── SUPPLIED RECORDS ──

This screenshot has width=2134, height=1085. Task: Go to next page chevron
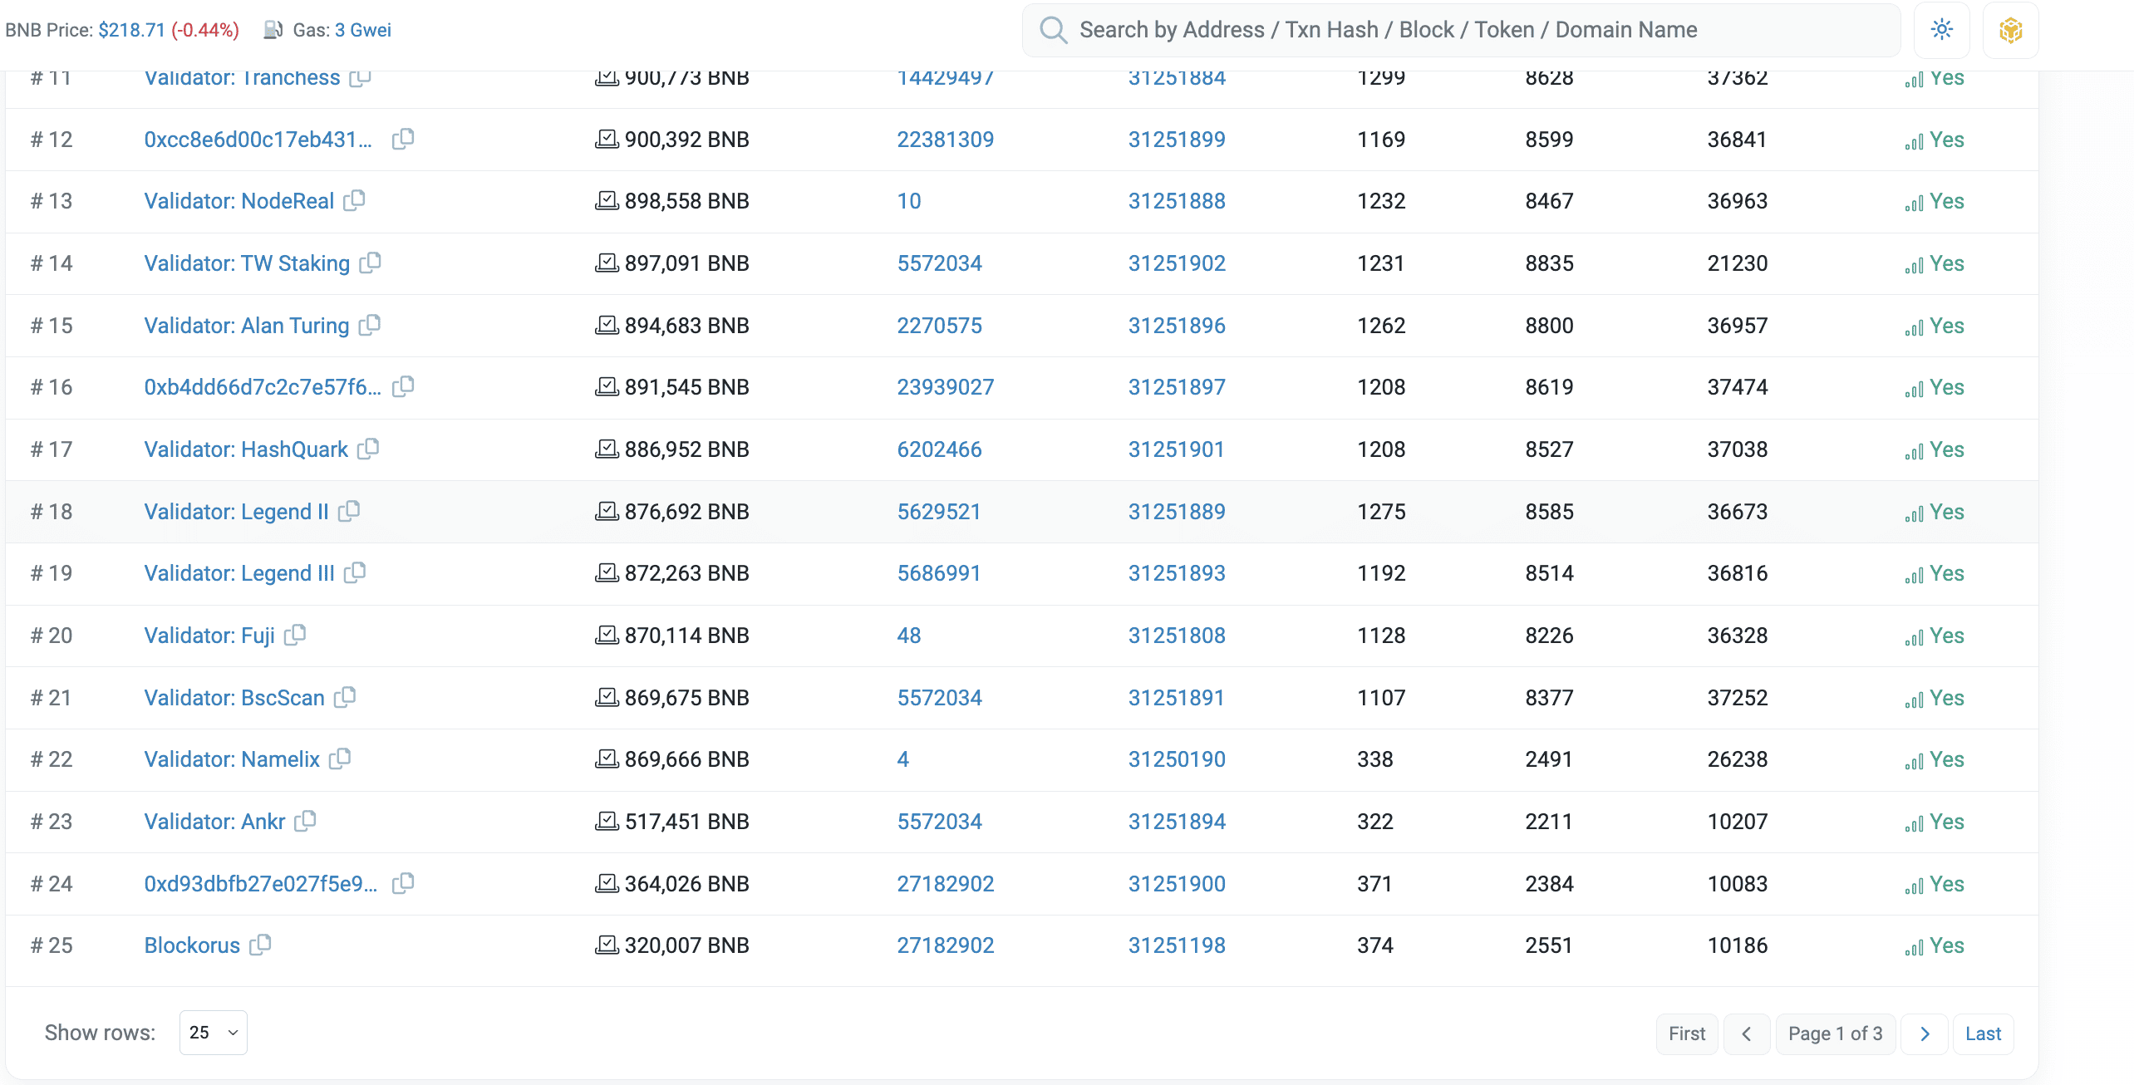point(1925,1033)
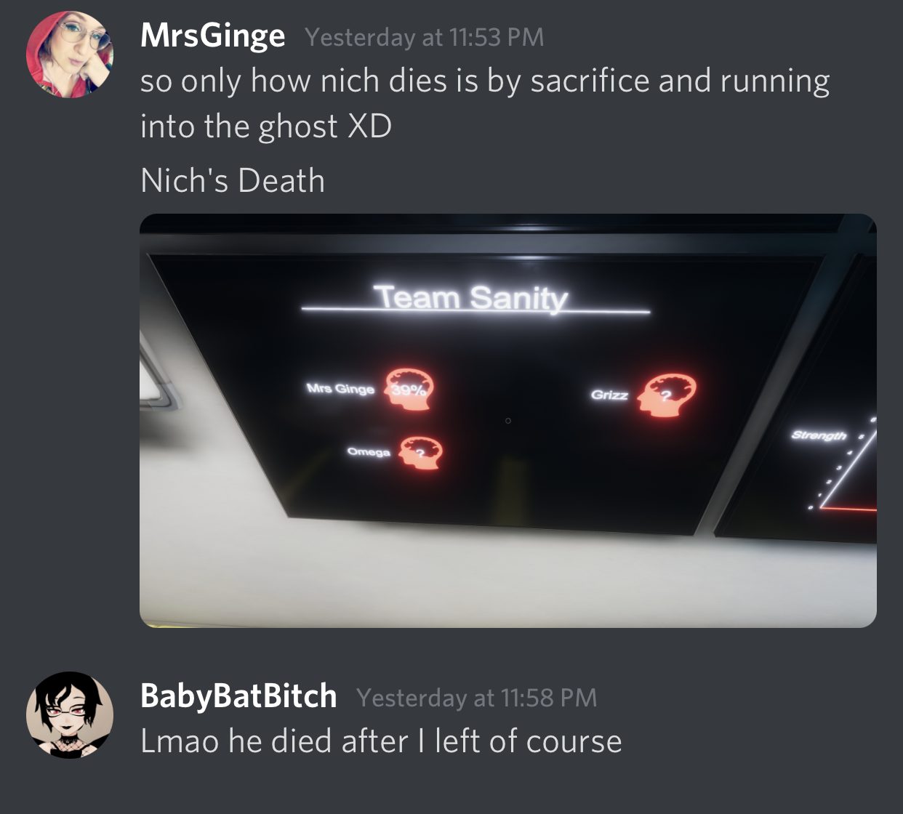Click the MrsGinge username
Viewport: 903px width, 814px height.
212,36
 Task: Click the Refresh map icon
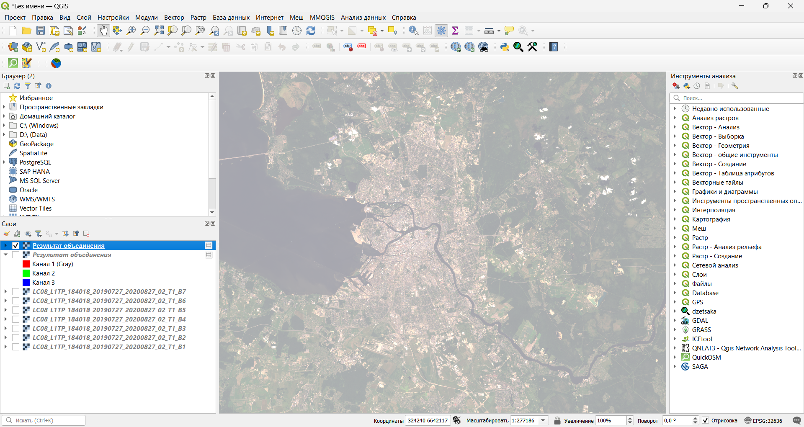coord(311,31)
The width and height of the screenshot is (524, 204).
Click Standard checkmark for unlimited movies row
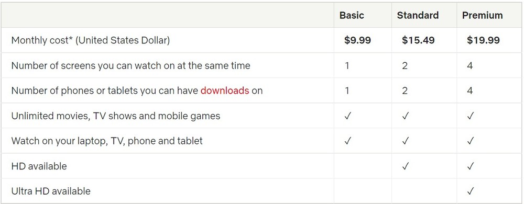(x=405, y=116)
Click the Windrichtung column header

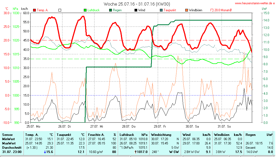pyautogui.click(x=161, y=135)
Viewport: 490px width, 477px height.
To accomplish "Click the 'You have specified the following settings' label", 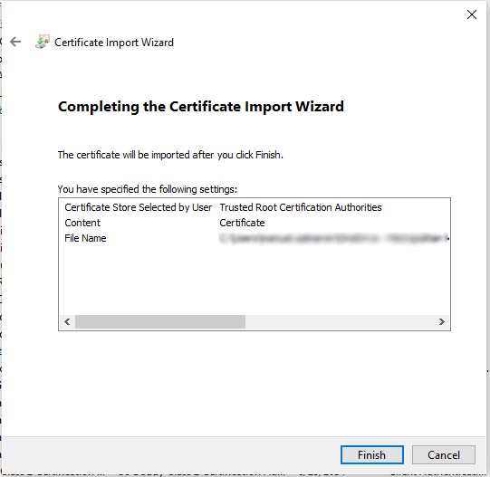I will click(x=148, y=189).
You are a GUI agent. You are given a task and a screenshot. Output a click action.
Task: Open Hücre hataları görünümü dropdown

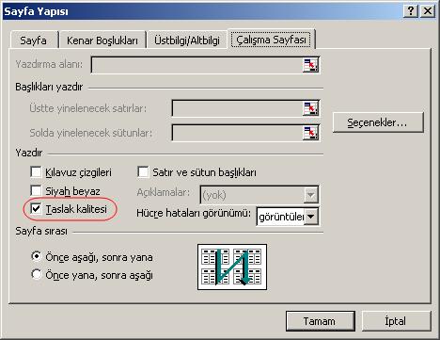click(x=311, y=217)
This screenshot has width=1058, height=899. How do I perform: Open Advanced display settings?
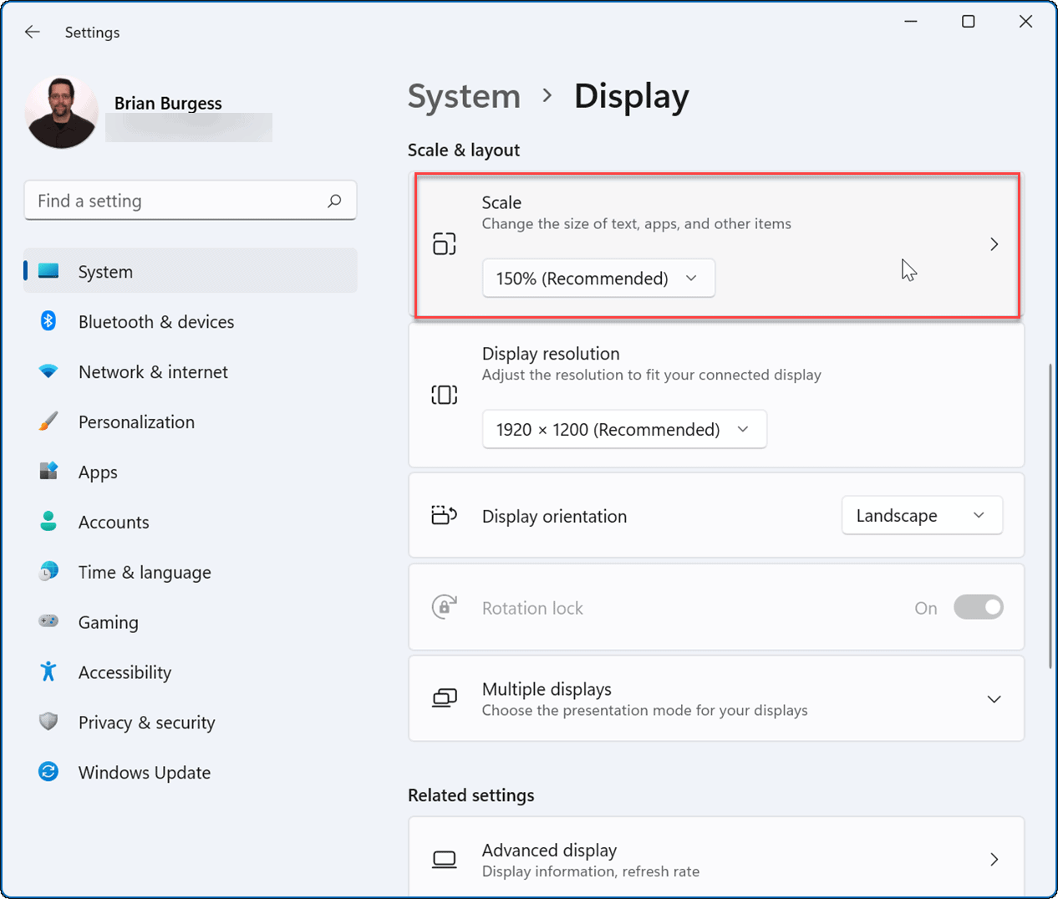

───

== WHAT THE EXERCISE ASKS ==
Carry over everything from the line containing "You are a GUI" down to the end of the records, and add 54 to every coordinate in the answers. Leave the pictures out.

== RESULT ==
You are a GUI agent. You are given a task and a screenshot. Output a click action.
Task: Open Hücre hataları görünümü dropdown

click(x=365, y=271)
This screenshot has width=1058, height=899. How do I perform: Open Advanced display settings?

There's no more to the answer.